#### DATA FOR ANALYSIS:
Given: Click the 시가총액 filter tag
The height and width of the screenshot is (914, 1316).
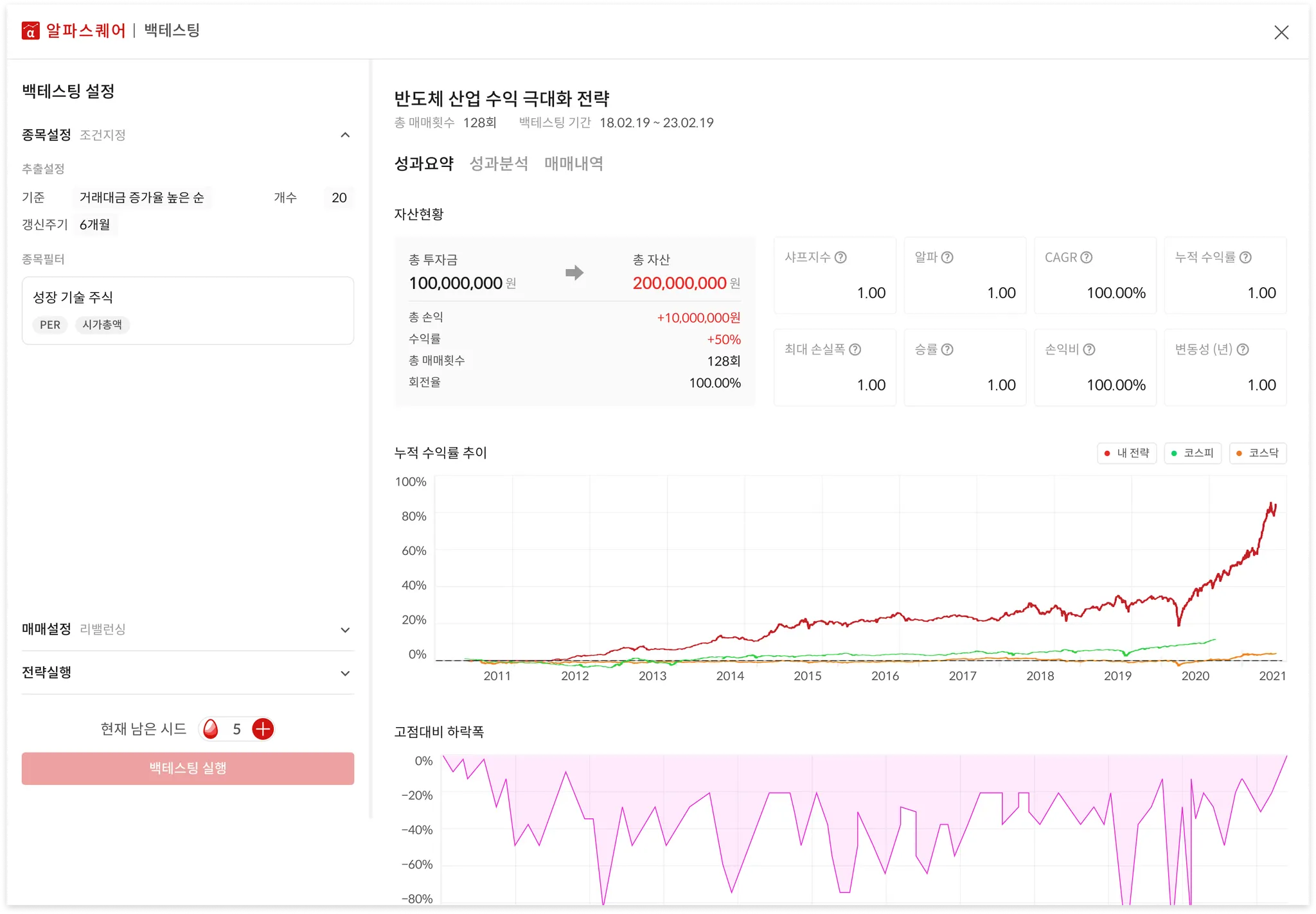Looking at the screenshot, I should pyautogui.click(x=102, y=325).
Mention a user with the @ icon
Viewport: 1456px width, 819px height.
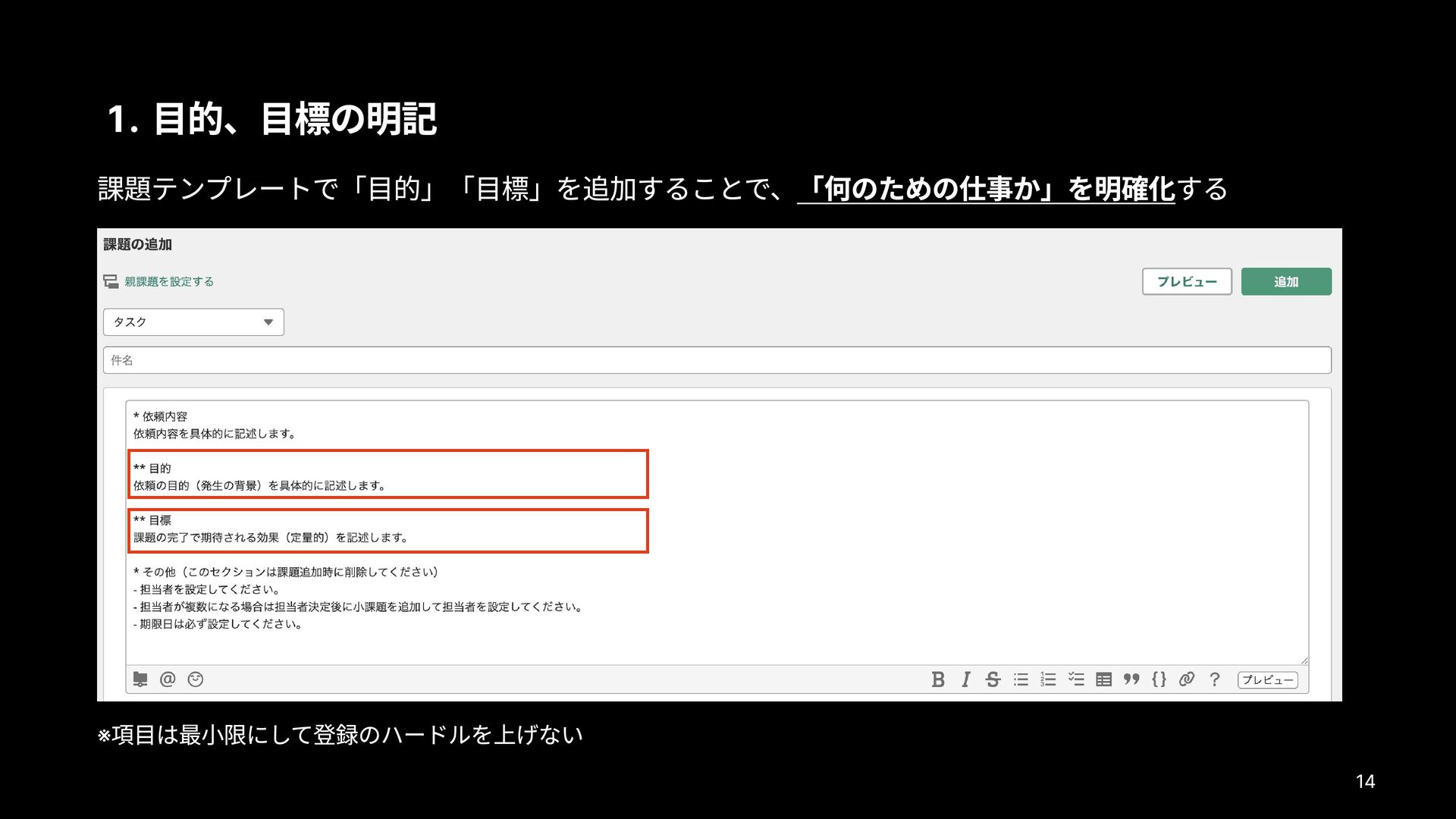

--

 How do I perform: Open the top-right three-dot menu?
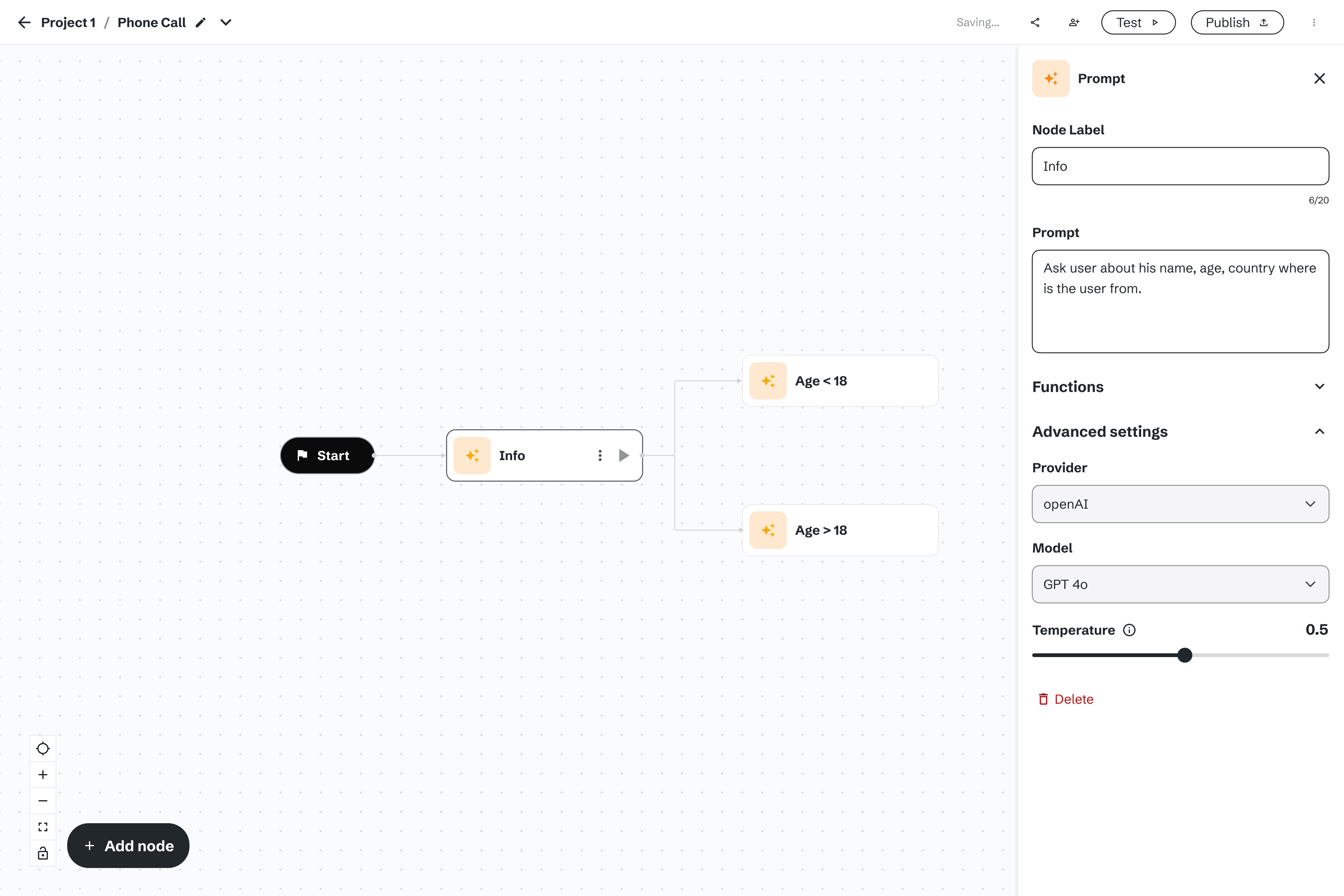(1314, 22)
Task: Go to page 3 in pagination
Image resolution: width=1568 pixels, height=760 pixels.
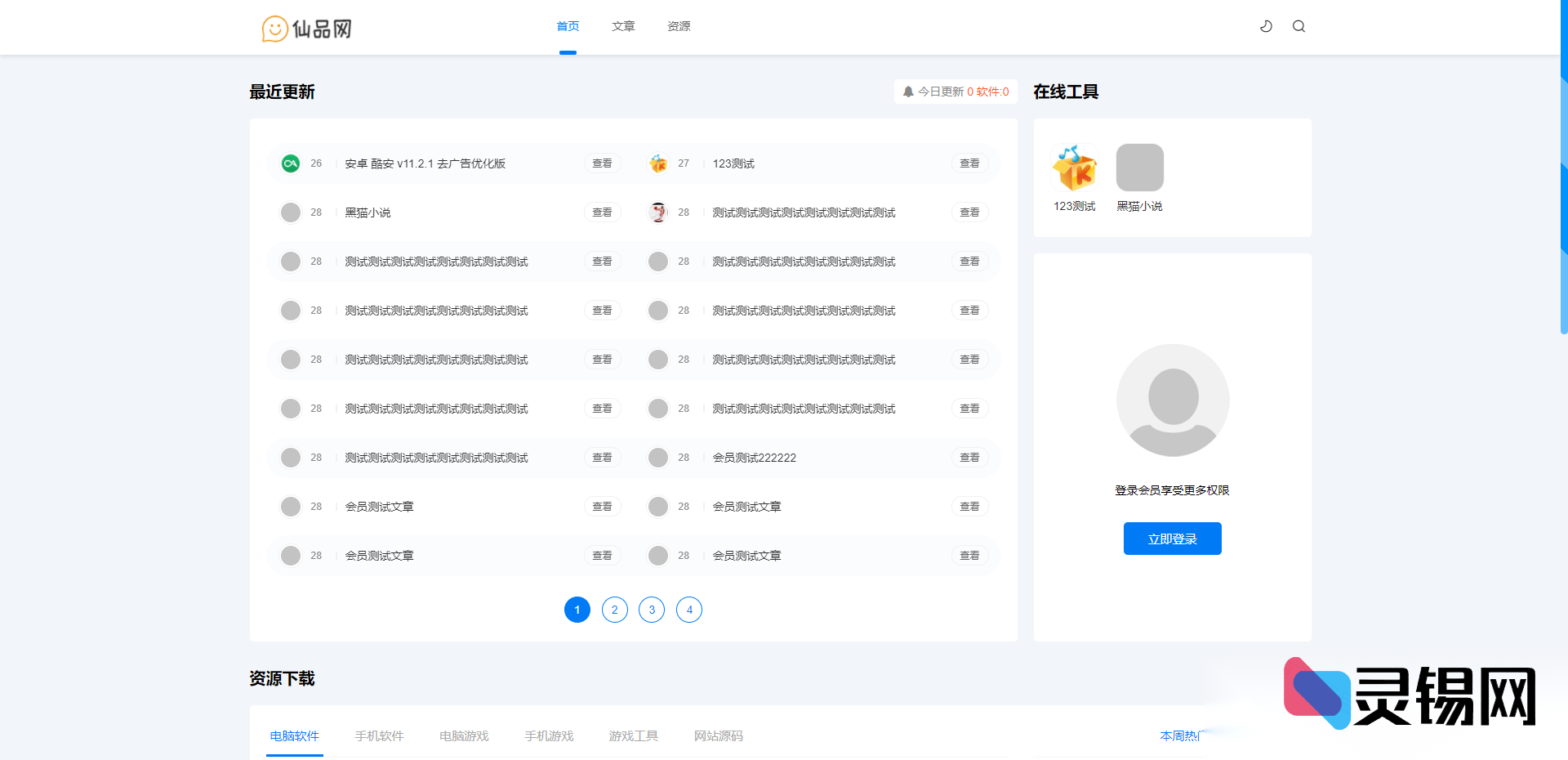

#### EXERCISE INSTRUCTIONS:
Every line above between the one containing "The height and" and the one containing "Viewport: 1456px width, 819px height.", those two included, is to be printed exactly. No pictures go into the copy.

#### SOLUTION FOR THIS PROBLEM:
The height and width of the screenshot is (914, 1316).
Looking at the screenshot, I should pyautogui.click(x=102, y=325).
Mention a user with the @ icon
Viewport: 1456px width, 819px height.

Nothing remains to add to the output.